A score of 0.97 indicates a very high degree of similarity (nearly identical buying patterns or interests) between our target client and client 15630.0. Similarly, 0.93 signifies a strong match with client 15076.0. These high scores give us confidence that these identified clients truly share comparable preferences.

**This is the core deliverable**: a list of specific products. These are items that the identified similar clients (15630.0 and 15076.0) have purchased, but our target client has not yet added to their own buying history. Because these recommendations are based on a deep understanding of shared preferences, they are highly likely to resonate with our target client. This list can be directly used in personalized email campaigns, on-site product suggestion widgets, or even for sales associates to offer relevant advice.
In essence, this output provides a powerful, data-driven pathway to hyper-personalization, enabling you to proactively suggest products that are highly relevant to individual customer tastes, moving beyond simple demographics or past purchases to predict future desires.

## Conclusions

We've journeyed through the transformative power of semantic embeddings, witnessing how unstructured data—from a simple product description to the intricate tapestry of a customer's purchasing habits—can be converted into quantifiable, actionable insights. No longer are we confined to superficial analysis; embeddings allow us to grasp the true meaning and context, revolutionizing how businesses operate.

The implications are profound. We've seen how identifying truly similar products can fine-tune new product forecasting, mitigate the impact of out-of-stock items, and power hyper-relevant cross-selling initiatives, directly impacting the bottom line. Furthermore, by creating deep "customer embeddings," we move beyond broad demographic strokes to understand the subtle nuances of individual preferences, enabling hyper-personalized marketing campaigns that resonate deeply, foster loyalty, and drive conversion rates previously unattainable. The ability to recommend the perfect new product to a receptive customer, even if they've never seen it before, represents a monumental leap in customer engagement.But the applications extend far beyond recommendations.

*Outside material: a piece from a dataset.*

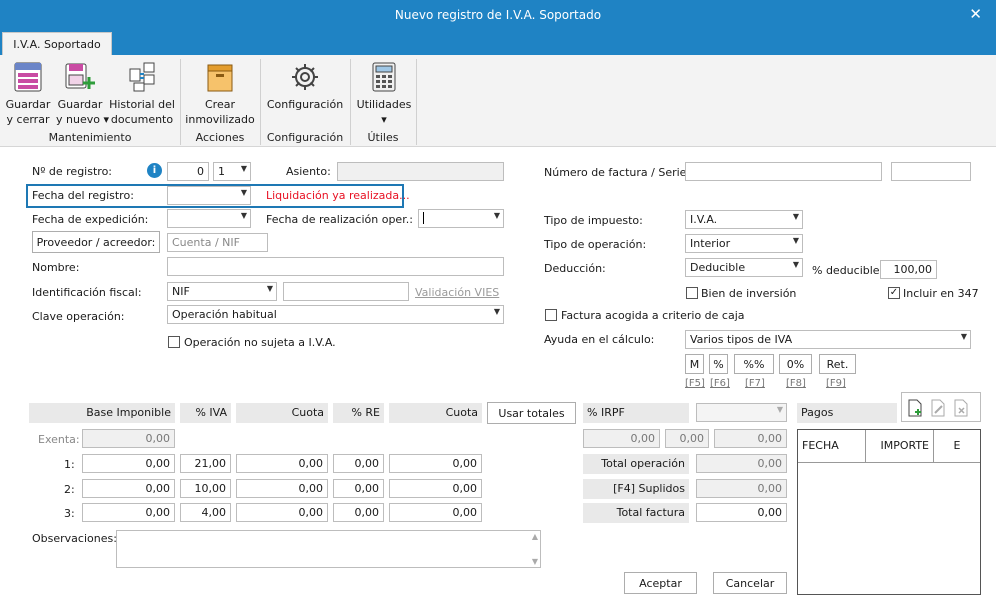 This screenshot has width=996, height=605. What do you see at coordinates (750, 583) in the screenshot?
I see `cancelar-button: Cancelar` at bounding box center [750, 583].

The era of merely counting keywords is over. Businesses that embrace the power of semantic embeddings to truly understand their products, their customers, and their operational data will gain an unparalleled competitive advantage. I encourage you to experiment with these powerful techniques, delve deeper into the fascinating world of specialized embedding models, and explore even more advanced algorithms. The journey from raw data to deep business intelligence is just beginning, and the potential for innovation is limitless.